WHAT YOU NEED TO DO —
From the entries below, reproduce exactly the lines from the one with "Select the red-beret" through the one with "Open the Vista layout menu", both included, without images.

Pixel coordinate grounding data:

────────

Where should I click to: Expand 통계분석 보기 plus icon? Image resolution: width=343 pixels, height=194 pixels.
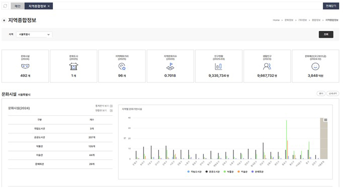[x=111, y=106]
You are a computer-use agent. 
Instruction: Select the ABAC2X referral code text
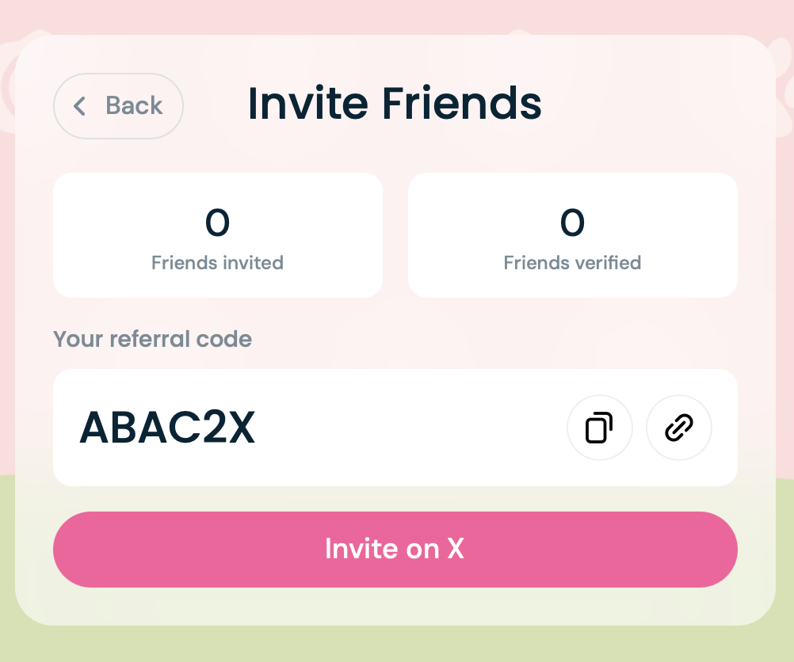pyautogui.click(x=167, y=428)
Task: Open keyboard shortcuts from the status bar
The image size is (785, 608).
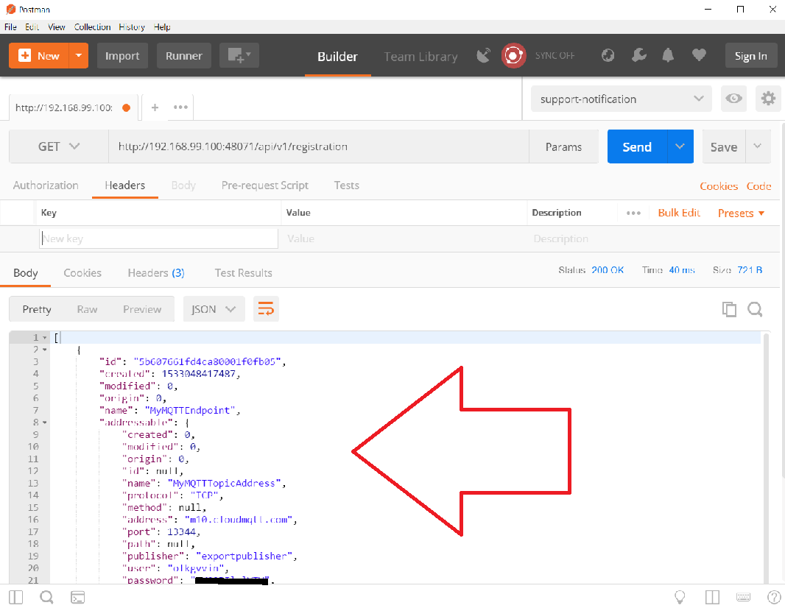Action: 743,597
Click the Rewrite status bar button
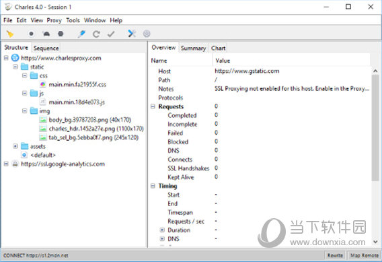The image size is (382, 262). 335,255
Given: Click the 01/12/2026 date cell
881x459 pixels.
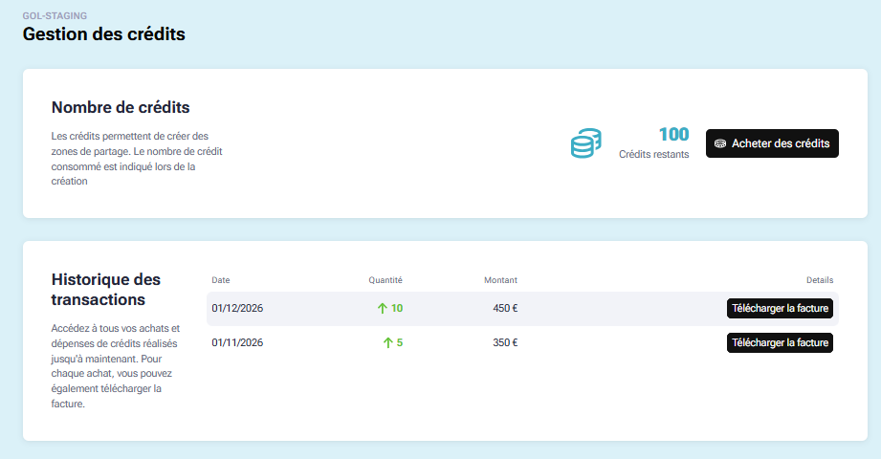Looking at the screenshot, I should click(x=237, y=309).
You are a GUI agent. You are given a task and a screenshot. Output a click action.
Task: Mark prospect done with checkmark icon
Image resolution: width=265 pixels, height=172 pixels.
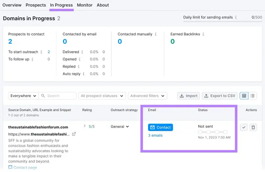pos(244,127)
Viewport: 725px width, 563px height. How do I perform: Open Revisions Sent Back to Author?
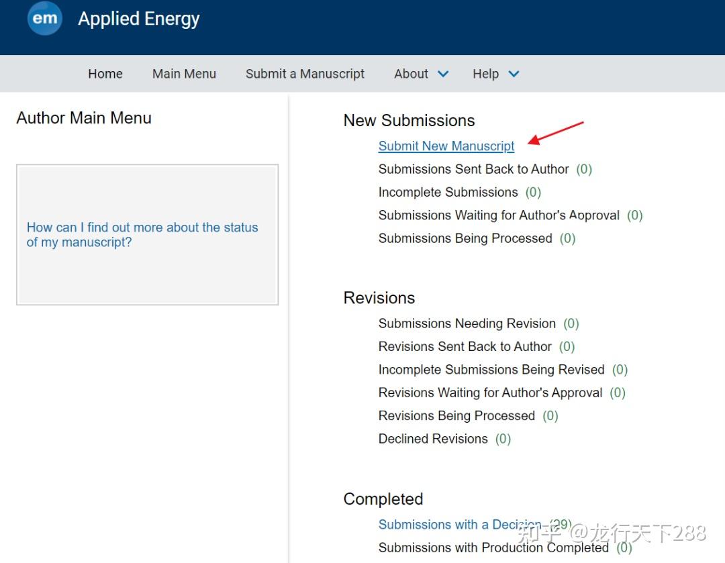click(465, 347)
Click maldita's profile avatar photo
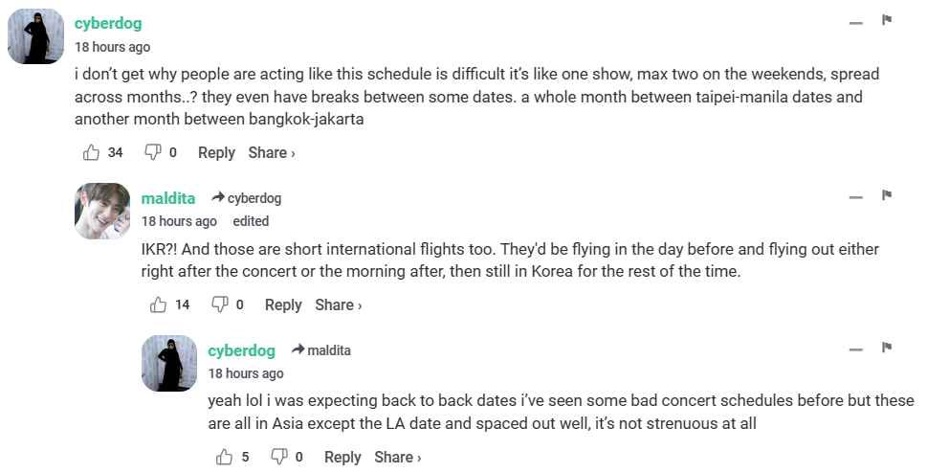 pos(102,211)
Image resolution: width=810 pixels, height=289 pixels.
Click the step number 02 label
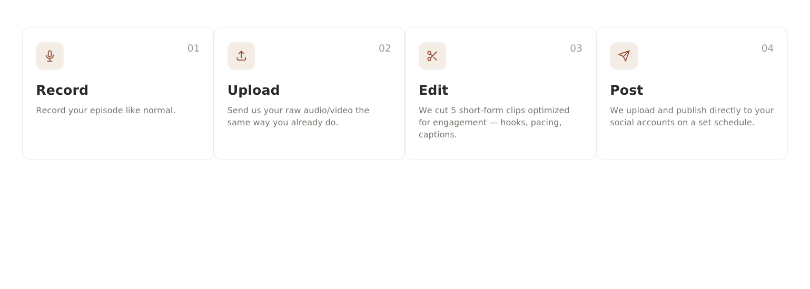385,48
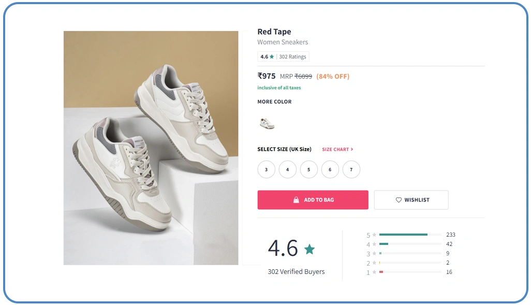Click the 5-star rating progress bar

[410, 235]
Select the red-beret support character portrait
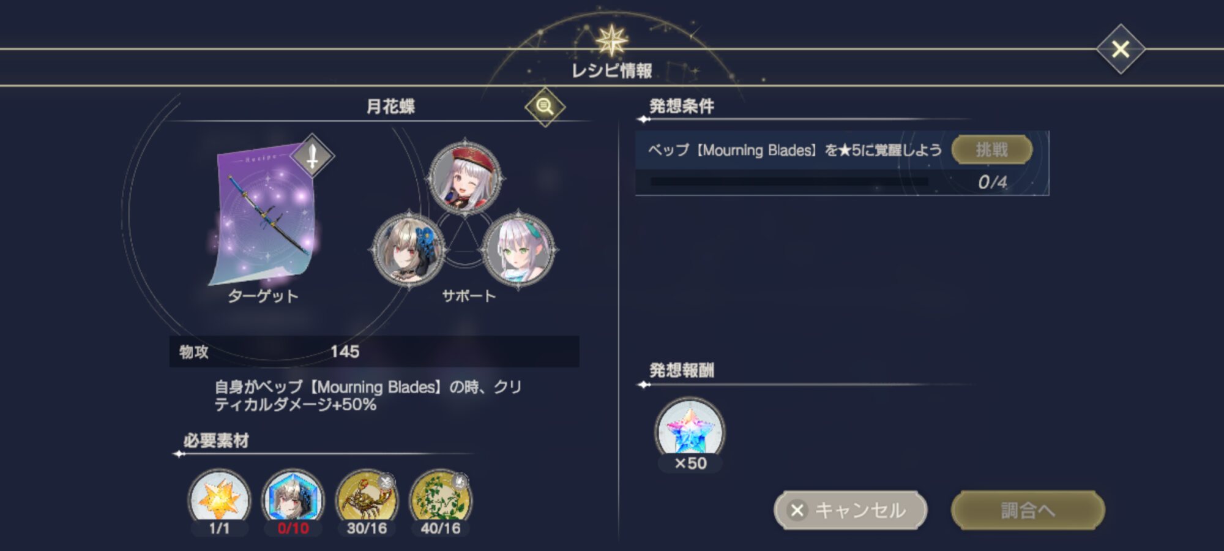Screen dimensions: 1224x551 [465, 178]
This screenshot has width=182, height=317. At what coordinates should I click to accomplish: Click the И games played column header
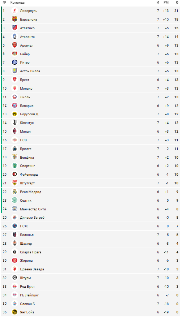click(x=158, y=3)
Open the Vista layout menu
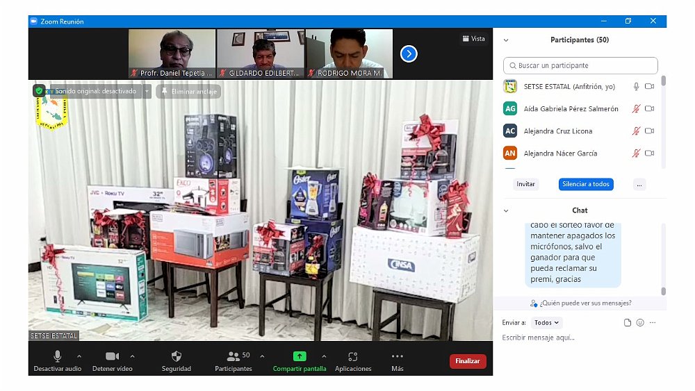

────────

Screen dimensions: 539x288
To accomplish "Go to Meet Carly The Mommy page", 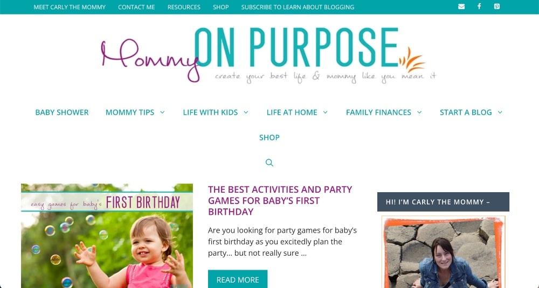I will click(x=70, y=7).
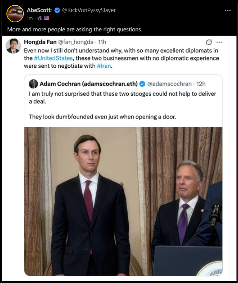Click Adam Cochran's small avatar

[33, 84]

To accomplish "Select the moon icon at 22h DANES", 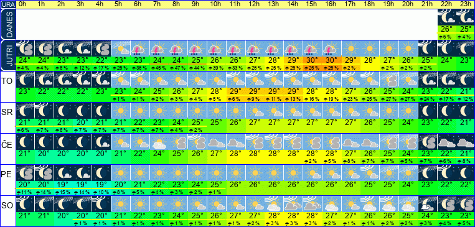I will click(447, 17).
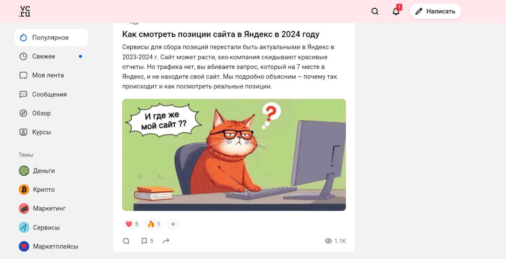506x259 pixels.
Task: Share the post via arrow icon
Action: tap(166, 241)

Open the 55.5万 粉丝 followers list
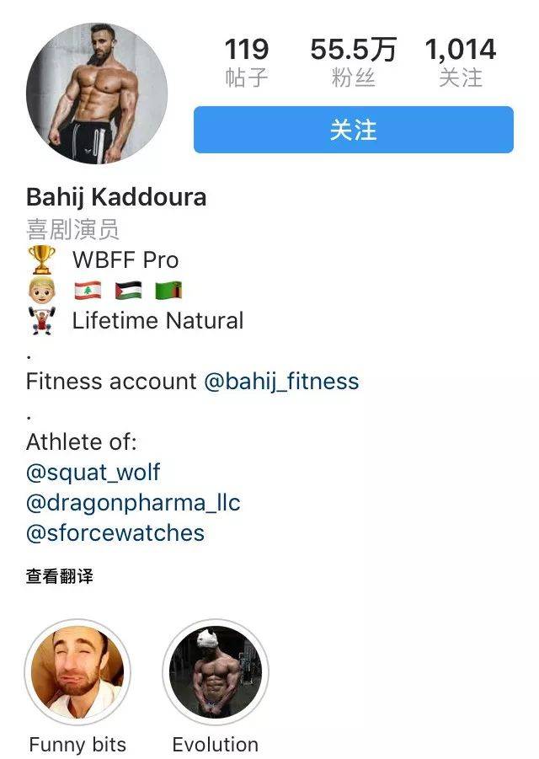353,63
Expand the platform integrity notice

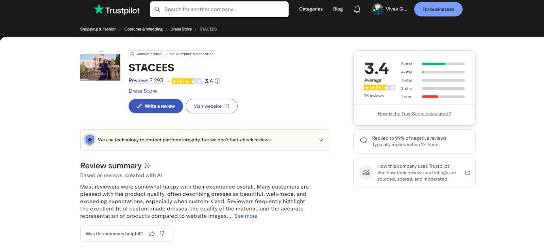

────────

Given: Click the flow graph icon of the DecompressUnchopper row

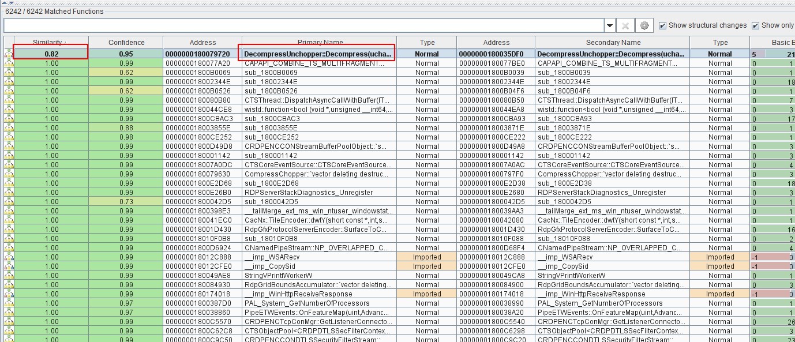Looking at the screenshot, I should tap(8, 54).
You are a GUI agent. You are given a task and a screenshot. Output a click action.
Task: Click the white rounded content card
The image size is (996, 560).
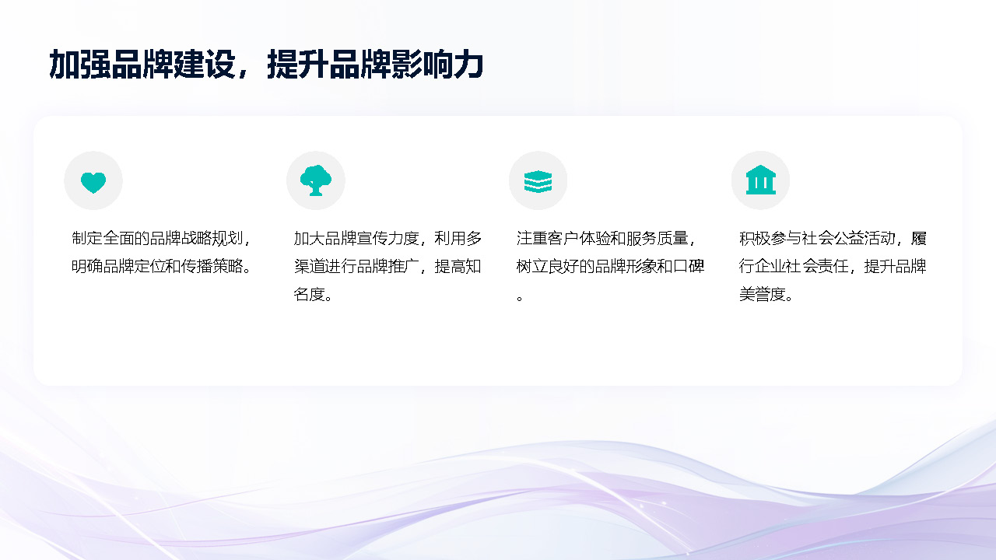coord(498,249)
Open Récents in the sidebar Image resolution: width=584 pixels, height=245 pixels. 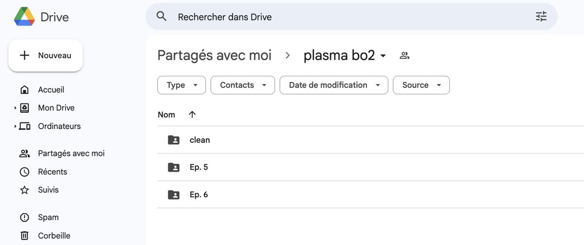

────────

TASK RESULT —
Select the red-beret support character portrait
Screen dimensions: 1224x551 [465, 178]
This screenshot has width=182, height=317. At what coordinates should I click to accomplish: Click the И games played column header
click(x=158, y=3)
Open the Vista layout menu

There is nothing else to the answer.